---------- Provided passage ----------

IMAGES: What New Coronavirus Looks Like Under The Microscope
The images of the current outbreak of the new coronavirus have so far been very human: air travelers wearing masks, tourists stranded on cruise ships, medical workers wearing protective suits.
But new images of the virus show us what it looks like up close.
These images were made using scanning and transmission electron microscopes at the National Institute of Allergy and Infectious Diseases' Rocky Mountain Laboratories in Hamilton, Mont. NIAID is part of the National Institutes of Health.
Emmie de Wit, chief of NIAID's Molecular Pathogenesis Unit, provided the virus samples. Microscopist Elizabeth Fischer produced the images, and the lab's visual medical arts office digitally colorized the images.
NIAID notes that the images look rather similar to previous coronavirus MERS-CoV (Middle East respiratory syndrome coronavirus, which emerged in 2012) and the original SARS-CoV (severe acute respiratory syndrome coronavirus, which emerged in 2002).
"That is not surprising: The spikes on the surface of coronaviruses give this virus family its name – corona, which is Latin for 'crown,' and most any coronavirus will have a crown-like appearance," the institute explains in a blog post.
On Tuesday, the World Health Organization formally named the disease caused by the new coronavirus: COVID-19.
There have been more than 47,000 laboratory-confirmed cases so far and more than 1,300 deaths. Cases have been documented in 25 countries, but the vast majority are in China.
China's Hubei province expanded its criteria for identifying new coronavirus cases on Thursday, which led to a major spike in reported cases there. The province added a new category to its reporting: "clinical cases." That means patients will be counted if they exhibit all the symptoms — which include fever, cough and shortness of breath — but have either not been tested or tested negative for the virus itself.

---------- Excerpted data ----------

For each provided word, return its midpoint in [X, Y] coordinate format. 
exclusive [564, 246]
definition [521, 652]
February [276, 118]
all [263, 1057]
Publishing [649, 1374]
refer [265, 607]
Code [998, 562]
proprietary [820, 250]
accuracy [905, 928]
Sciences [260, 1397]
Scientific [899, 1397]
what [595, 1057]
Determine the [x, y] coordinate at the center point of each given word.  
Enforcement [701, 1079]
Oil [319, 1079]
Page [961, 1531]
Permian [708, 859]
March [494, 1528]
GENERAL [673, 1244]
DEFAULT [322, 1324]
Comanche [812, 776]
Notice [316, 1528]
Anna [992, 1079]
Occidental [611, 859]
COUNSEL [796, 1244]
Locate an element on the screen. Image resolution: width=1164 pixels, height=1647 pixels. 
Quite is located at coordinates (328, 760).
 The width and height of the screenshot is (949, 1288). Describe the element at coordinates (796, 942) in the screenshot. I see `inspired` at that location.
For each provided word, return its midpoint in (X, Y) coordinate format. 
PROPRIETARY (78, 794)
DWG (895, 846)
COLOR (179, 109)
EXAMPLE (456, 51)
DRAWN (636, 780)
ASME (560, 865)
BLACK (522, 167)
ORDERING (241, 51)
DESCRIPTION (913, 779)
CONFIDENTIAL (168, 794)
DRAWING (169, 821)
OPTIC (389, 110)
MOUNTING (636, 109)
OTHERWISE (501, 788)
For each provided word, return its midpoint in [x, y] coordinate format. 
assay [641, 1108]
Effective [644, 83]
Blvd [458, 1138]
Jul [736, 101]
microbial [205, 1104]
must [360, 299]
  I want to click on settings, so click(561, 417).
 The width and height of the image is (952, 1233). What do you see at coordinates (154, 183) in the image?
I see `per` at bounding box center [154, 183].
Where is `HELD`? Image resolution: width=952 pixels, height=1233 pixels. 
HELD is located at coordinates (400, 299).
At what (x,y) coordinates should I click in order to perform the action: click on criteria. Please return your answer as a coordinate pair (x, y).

----------

Work order — In the article on microscope images of the new coronavirus, who produced the images?

Final answer — Microscopist Elizabeth Fischer